### Short exercise A
Reproduce the records verbatim, from the start of the records up to and including the line containing "[x=190, y=121]".

■ ■ ■ ■

The vigor and intensity of the Bach revival were so decisive that most of the research conducted on Bach reception history has tended to focus on the nineteenth century. But this is not to imply that scholars have been uninterested in how Bach’s music was received during his lifetime and the fifty years after his death. They have long studied the aesthetic responses to it recorded in eighteenth-century sources and, considering the many items that still await detailed examination, will probably continue this line of investigation for some time to come.

These aesthetic responses do tell us something about how Bach’s contemporaries and immediate successors viewed his music. Yet they are frequently of a general nature, providing no clues whatever as to the particular works that prompted them in the first place. Johann Mattheson’s report of 1717, the first reference to Bach in print, is typical: “I have seen things by the famous organist of Weimar, Mr. Joh. Sebastian Bach, both for the church and for the fist, that is certainly such as must make esteem the man highly.”

Besides his obvious admiration for Bach as a composer of keyboard music and sacred vocal works, little can be deduced from Mattheson’s words. Judging from what has survived of Bach’s sacred vocal output up to 1717 the “things…for the church” are sacred cantatas, for there is little else extant. But one wonders which cantatas could have made such a positive impression on Mattheson since the only Bach cantata he is known to have been acquainted with is one he ridiculed for its repetitive text declamation. And by “things…for the fist” does he mean organ or harpsichord music, and what genres of organ or harpsichord music does he have in mind?

The lack of documentation precludes any real answers. Could it be demonstrated, though, that if Mattheson at the time of his report owned a manuscript containing this or that Bach cantata or keyboard work, one would clearly be in a better position to entertain questions like these? It is not entirely out of the question that one day such evidence will surface, given the strong interest today in the eighteenth-century manuscript copies of Bach’s music.

Manuscript copies of Bach’s music are manuscripts in the hand of someone other than Bach or, to put it another way, manuscripts in the hand of a copyist instead of the composer. Mattheson’s hypothetical Bach source would most likely have been a manuscript rather than a printed copy, simply because printed music of any type was a rarity in eighteenth-century Germany. The printing process was costly by today’s standards — which in itself were an impediment to publication — and even when composers were lucky enough to have their music published, relatively few copies were ever issued. If a musician wanted to add a composition to his library he usually had little choice but to copy it out by hand.

■ ■ ■ ■

### Short exercise B
Answer these questions on the passage about Bach reception:
(i) In what year did Mattheson's report, the first reference to Bach in print, appear?
(ii) What did Mattheson ridicule in the only Bach cantata he is known to have been acquainted with?
(iii) How does the passage define manuscript copies of Bach's music?

### Record list
■ ■ ■ ■

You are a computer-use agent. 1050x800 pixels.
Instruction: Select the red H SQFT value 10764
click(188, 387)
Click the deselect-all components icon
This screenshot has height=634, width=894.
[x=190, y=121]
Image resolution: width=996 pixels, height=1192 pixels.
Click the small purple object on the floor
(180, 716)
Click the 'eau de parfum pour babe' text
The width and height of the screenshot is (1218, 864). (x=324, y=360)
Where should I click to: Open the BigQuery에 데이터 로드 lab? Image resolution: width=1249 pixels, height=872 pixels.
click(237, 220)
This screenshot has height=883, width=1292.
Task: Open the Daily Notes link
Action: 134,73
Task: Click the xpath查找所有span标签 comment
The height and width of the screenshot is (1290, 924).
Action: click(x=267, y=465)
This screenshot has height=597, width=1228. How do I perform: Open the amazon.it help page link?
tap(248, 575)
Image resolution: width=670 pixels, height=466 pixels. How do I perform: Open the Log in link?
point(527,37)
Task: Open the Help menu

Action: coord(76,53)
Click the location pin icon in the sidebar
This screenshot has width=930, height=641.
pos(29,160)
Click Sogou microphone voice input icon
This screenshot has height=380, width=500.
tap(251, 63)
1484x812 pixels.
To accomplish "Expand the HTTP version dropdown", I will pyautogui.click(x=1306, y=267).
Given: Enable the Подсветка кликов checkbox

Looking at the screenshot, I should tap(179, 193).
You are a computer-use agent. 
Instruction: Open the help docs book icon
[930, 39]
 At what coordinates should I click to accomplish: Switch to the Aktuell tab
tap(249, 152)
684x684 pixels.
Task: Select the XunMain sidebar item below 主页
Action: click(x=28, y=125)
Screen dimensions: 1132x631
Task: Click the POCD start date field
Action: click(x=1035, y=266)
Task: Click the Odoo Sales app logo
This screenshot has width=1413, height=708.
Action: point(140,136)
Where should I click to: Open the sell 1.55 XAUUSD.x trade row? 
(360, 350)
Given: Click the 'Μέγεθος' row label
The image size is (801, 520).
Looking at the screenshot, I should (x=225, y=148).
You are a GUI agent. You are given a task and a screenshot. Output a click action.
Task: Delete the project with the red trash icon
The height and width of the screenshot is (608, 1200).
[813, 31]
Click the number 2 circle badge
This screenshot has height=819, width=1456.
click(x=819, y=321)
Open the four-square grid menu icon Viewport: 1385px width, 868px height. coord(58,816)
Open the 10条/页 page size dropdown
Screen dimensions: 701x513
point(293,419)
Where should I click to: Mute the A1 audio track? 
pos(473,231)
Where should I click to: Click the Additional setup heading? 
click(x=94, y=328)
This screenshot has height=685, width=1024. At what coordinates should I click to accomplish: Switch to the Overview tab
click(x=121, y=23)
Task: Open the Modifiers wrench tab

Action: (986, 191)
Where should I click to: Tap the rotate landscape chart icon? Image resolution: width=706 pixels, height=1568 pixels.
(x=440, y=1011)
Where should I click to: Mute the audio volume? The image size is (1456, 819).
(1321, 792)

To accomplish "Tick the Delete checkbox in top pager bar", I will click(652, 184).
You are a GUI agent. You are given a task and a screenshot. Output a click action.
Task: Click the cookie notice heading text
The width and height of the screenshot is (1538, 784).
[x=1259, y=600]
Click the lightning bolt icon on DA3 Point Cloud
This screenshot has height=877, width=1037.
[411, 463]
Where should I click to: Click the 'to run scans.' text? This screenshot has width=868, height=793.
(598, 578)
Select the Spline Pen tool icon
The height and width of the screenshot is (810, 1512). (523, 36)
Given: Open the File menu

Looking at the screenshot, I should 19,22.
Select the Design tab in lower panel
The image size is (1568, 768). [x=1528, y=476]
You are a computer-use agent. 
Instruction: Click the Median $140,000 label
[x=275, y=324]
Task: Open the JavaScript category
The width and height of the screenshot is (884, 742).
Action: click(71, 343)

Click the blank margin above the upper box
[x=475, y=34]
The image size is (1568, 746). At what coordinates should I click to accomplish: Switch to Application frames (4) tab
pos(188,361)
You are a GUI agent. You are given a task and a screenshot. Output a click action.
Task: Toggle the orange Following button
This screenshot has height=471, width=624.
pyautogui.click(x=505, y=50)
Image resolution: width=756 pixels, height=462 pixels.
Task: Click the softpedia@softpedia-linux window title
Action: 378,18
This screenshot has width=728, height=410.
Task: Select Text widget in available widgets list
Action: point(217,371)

■ ■ ■ ■

### Full response A
You are a computer-use agent. 1050x800 pixels.
Instruction: Select the red H SQFT value 10764
click(188, 387)
Click the deselect-all components icon
This screenshot has height=634, width=894.
[x=190, y=121]

### Full response B
(i) 1717.
(ii) Its repetitive text declamation.
(iii) As manuscripts in the hand of someone other than Bach, that is, in the hand of a copyist instead of the composer.